The laws on what information is included in background checks vary by state and local jurisdiction. Arrest records are generally included in background checks, but conviction records are often excluded. Many states and localities have ban-the-box laws that require employers to delay asking about criminal history until after a job offer is made. It helps protect against discrimination claims.
While there are many good reasons to investigate someone’s background before hiring them, employers should be aware that there are rules that restrict the depth and timeliness of criminal history checks. State, county and city rules may push questions about criminal records to or prevent them later in the hiring process. These laws are designed to protect minorities and groups from discriminatory hiring practices. For example, some localities, like Hartford, Connecticut and Portland, Oregon, prohibit employers from disqualifying candidates based on arrests or criminal accusations that did not result in convictions. It is important because arrest records do not indicate guilt or innocence and can lead to false conclusions. The Equal Employment Opportunity Commission (EEOC) also advises against using arrest records as a basis for making employment-related decisions. Public employers can only ask about an applicant’s criminal record after a final interview or conditional offer. Then, they must follow specific procedural standards and substantive criteria to determine whether a particular crime has a “direct relationship” to the position sought. Additionally, they must notify rejected candidates in writing and allow them to discuss the specific reason why.
If you apply to work with the federal government or for a job that requires a security clearance, a criminal history background check should be done thoroughly. The level of vetting required depends on the risk of mishandling classified information or endangering national security. The government will check your criminal record, credit report, employment and education records, references, foreign entanglements, trustworthiness, family associations, habits, financial issues, drug and alcohol use, past residences, compromising activities and more. Investigators will also review the Standard Forms you fill out and look for inconsistencies or discrepancies that could indicate dishonesty. Be open and honest in your answers and provide the most complete and accurate information you can. If your employer tells you not to apply because of a criminal record, this could violate the Fair Chance Act and may be illegal discrimination.

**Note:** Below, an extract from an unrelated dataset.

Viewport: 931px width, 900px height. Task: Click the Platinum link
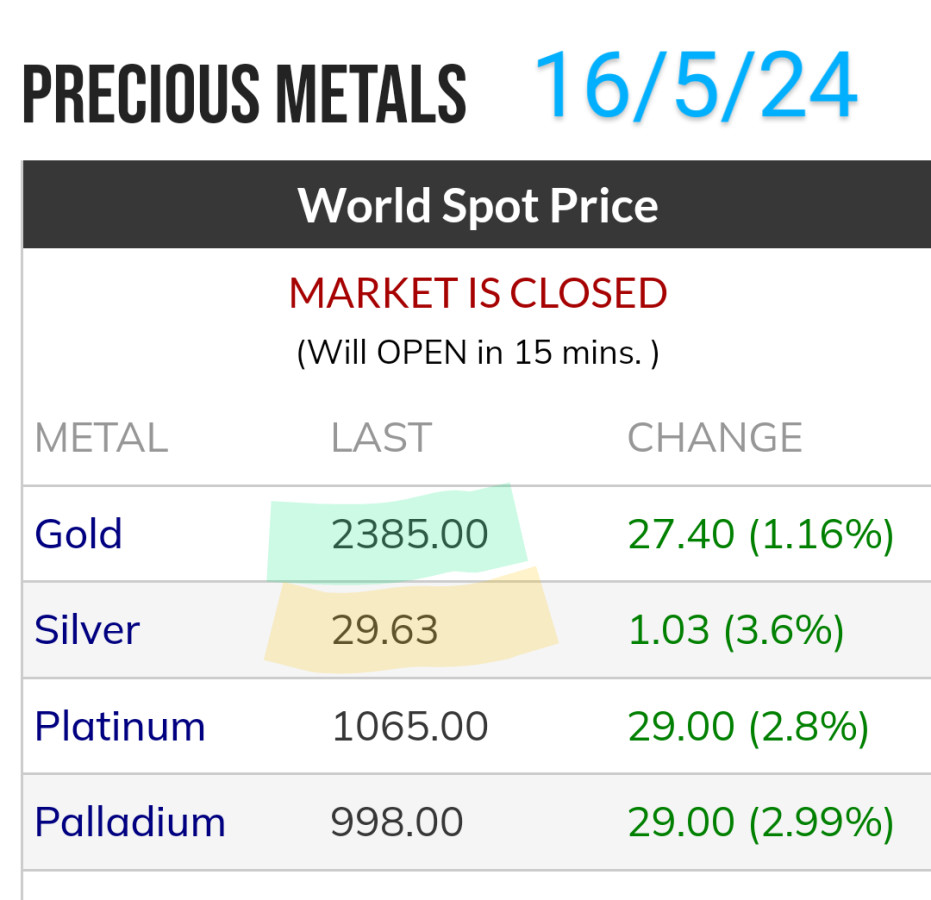click(x=120, y=726)
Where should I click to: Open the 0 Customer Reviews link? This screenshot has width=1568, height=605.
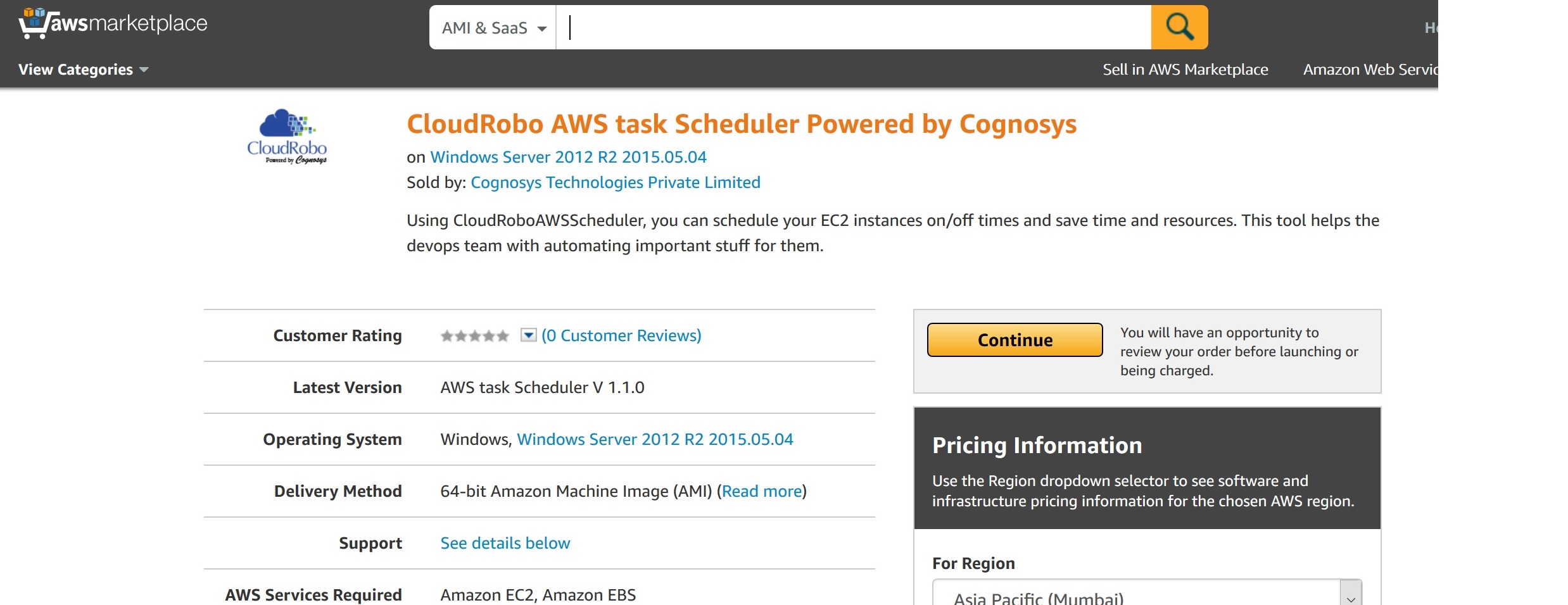tap(621, 335)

According to federal legislation, employers are not allowed to reject significantly more applicants from one racial group than from others with comparable criminal records, which forbids discrimination based on race or national origin. Employers should carefully evaluate an applicant’s circumstances before hiring and only inquire about a criminal history after making a conditional offer of employment. If an employer’s policy results in blanket rejection of qualified black men with felony convictions, this is likely to violate the Fair Chance Act and other laws.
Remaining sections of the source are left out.